345: Henning Mankell: Wir brauchen keine EU.

Henning Mankell hat etwa 40 Millionen Bücher verkauft und ist in 30 Sprachen übersetzt worden. Der Krimiautor (geboren 1948) ist heute ein Weltschriftsteller, der sich für Afrika engagiert. Er lebt einen Teil des Jahres in Mocambique. Mit 15 Jahren hatte er die Schule verlassen und war nach Paris gegangen. Bettina Weiguny hat ihn für die FAS (3.2.13) interviewt.

FAS: Warum Paris?

Mankell: Alle wollten in den sechziger Jahren nach Paris. Das musste man machen, wenn man jung und wild war und schreiben wollte. Die Stadt war für uns, was Berlin für die Kreativen aus aller Welt heute ist. Paris hat sein Flair längst verloren.

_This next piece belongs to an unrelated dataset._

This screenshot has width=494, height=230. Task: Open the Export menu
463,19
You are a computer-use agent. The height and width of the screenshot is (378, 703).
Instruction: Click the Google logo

FAS: Was haben Sie in Paris gelernt?

Mankell: Wissen Sie, ich kam dort Ende Januar an mit 200 Franc in der Tasche, das war lächerlich wenig. Trotzdem habe ich es geschafft, mich dort ein ganzes Jahr lang über Wasser zu halten, ohne finanzielle Unterstützung. Ich habe jede Art von Aushilfsjob angenommen, an erbärmlichen Orten geschlafen. Ich weiß seither, wie wichtig Geld ist. Man braucht nicht viel davon, aber wer gar nichts hat, verzweifelt und wird leicht kriminell.

FAS: Sind die vielen Milliarden, die weltweit in Hilfsprojekte gegen die Armut gesteckt werden, zu wenig – oder ineffizient eingesetzt?

Mankell: Das ganze System ist krank. Wir pulvern mehr Geld in die Erforschung von Diät-Mitteln als in die Entwicklung von HIV-Impfstoffen. Wir geben für Hundefutter mehr Geld aus, als wir brauchten, damit alle Kinder zur Schule gehen könnten. Und wir lassen zu, dass ein Mensch wie Bill Gates so reich wird, dass er einflussreicher ist als ganze Volkswirtschaften. Ich glaube, dass Bill und Melinda die finanziellen Mittel ihrer Stiftung gut einsetzen. Trotzdem ist es lächerlich, dass sie so viel verdient haben. Das darf nicht sein.

FAS: Sie sagen, Afrika hat Sie zu einem besseren Europäer gemacht. Was meinen Sie damit?

Mankell: Ich blicke anders auf meine Heimat. Afrika schärft meine Sinne für das Gute und das Schlechte in Europa. Ich habe in den neunziger Jahren in Schweden gegen die Einführung des Euro gestimmt – und bin heute froh darüber, dass Schweden kein Euroland ist. Mir hat auch die Idee des von Politikern gemachten Europa nie gefallen – es würde mich nicht wundern, wenn es kollabiert.

FAS: Die Vorstellung weckt in Ihnen keine Angst?

Mankell: Nein, ich glaube nicht, dass Deutschland und Frankreich noch mal Krieg führen werden. Wir leben längst in einer anderen Welt, wir brauchen keine EU. Die Union bringt mehr Probleme als Nutzen.

FAS: Sie würden ein stärkeres wirtschaftliches Engagement des Westens (in Afrika, W.S.) begrüßen?

Mankell: Die Frage, die auch meinem Buch „Der Chinese“ zugrunde liegt, ist doch: Legt China einen neuen Kolonialismus in Afrika an den Tag? Da muss man genau aufpassen, was sie tun, denn sie führen sich zum Teil wie Kolonialherren auf. Andererseits fordern sie den Westen heraus, Afrika endlich wahrzunehmen. Das finde ich gut. Also, wenn ich ein Geschäftsmann wäre, was ich nicht bin, hätte ich längst in Afrika investiert.

FAS: Sie schreiben auch „Tatort“-Storys. Mögen Sie die deutschen Sonntag-Abend-Krimis?

Mankell: Ich schreibe gelegentlich für den Kieler „Tatort“, das stimmt. Das mache ich aber vor allem meinem Freund Axel Milberg zuliebe, der den Kommissar Borowski spielt.